On August 27, 2005, the defendant, Litton Loan Servicing LP, experienced a break-in involving the theft of more than $60,000 of computer equipment. The perpetrators took six unmarked hard drives, four of which contained the personal information of 229,501 people, including the plaintiff Patricia Kahle. The police conducted an investigation and Litton hired a private investigator who conducted a separate investigation. Litton provided notice of the theft to each person whose information was on the stolen hard drives approximately four weeks after the break-in. The notice included the type of information stolen, a Federal Trade Commission website that could be of assistance, and a toll free contact number at Litton. The notice also recommended that affected consumers place a fraud alert on their credit file.
Kahle did not place a fraud alert on her credit report after the theft, and had no knowledge of unauthorized use of her personal information. There was some evidence to suggest that Kahle had purchased credit monitoring services before the theft. Kahle claimed she would need credit monitoring for many years, at great financial expense to her, as a result of the Litton incident.
The Court relied heavily on Key v. DSW, Inc., 454 F.Supp.2d 684 (D. Ohio 2006), and Forbes v. Wells Fargo Bank, N.A., 420 F.Supp.2d 1018 (D. Minn. 2006), in granting Litton’s motion for summary judgment. In Key, unauthorized persons obtained access to DSW’s confidential financial information. The plaintiff alleged negligence, breach of contract, conversion and breach of fiduciary duty. The Key court dismissed the plaintiff’s claims for lack of standing, finding that the plaintiff had presented no evidence that anyone planned on using her financial information or identity, and that any potential injury depended on the plaintiff’s information being accessed and used for unlawful purposes. The Forbes Court ruled against the plaintiffs because, like Kahle, they did not show a present injury or a reasonably certain future injury to support damages for alleged increased risk of harm.
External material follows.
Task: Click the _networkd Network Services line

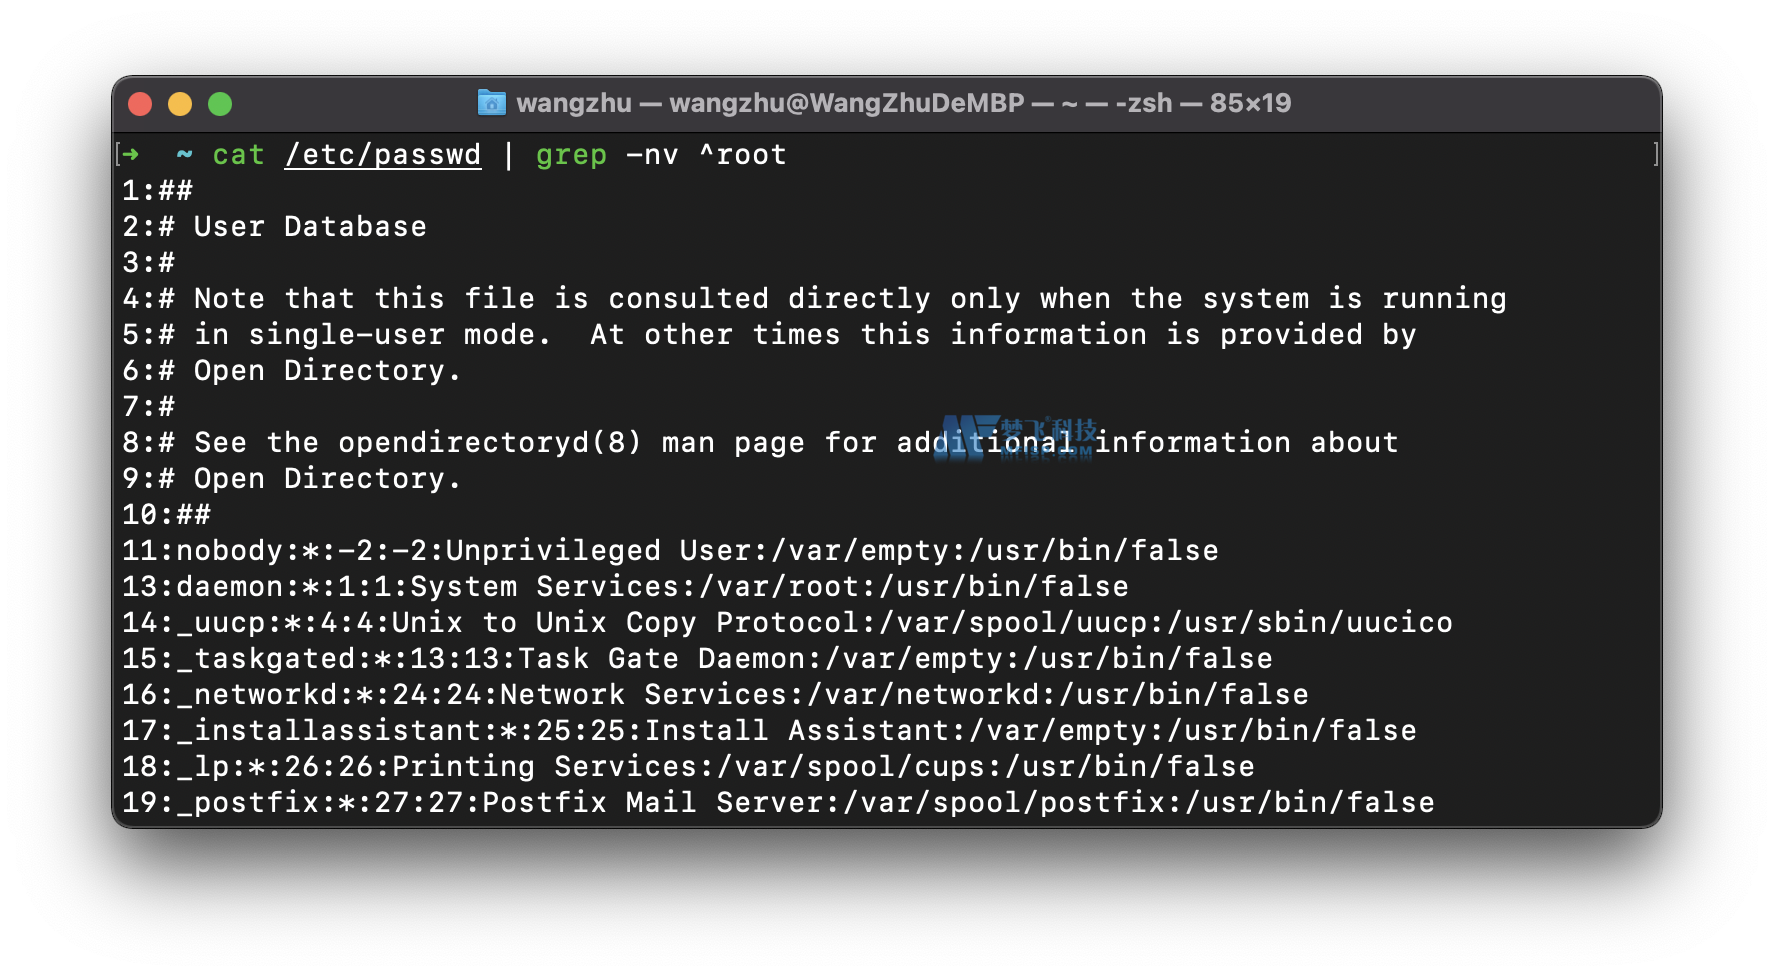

Kahle claimed her case was different from Key and Forbes. She pointed out that, in those cases, the defendant had offered free credit monitoring, and that the Forbes plaintiffs were notified immediately of the breach, whereas Litton took four weeks to issue notifications. The Court rejected these arguments, noting that Forbes did not consider whether credit monitoring was offered when it granted summary judgment to the defendant, and that Key was silent on the issue.
The court concluded that “any injury of Plaintiff is purely speculative. It is Plaintiff’s choice to obtain credit monitoring in this situation; however, without direct evidence that the information was accessed or specific evidence of identity fraud this Court can not find the cost of obtaining that credit monitoring to amount to damages in a negligence claim.”
Thus, district courts continue to reject attempts by consumers to impose tort liability on businesses experiencing data breaches. However, as explained in our May 29 post here, legislators in a number of states are considering bills – and Minnesota has already passed legislation – that would transfer the risk of such incidents to merchants by allowing card-issuing financial institutions to recover for the “costs of reasonable actions” to protect its cardholders’ information and continue to provide services to its cardholders after a breach.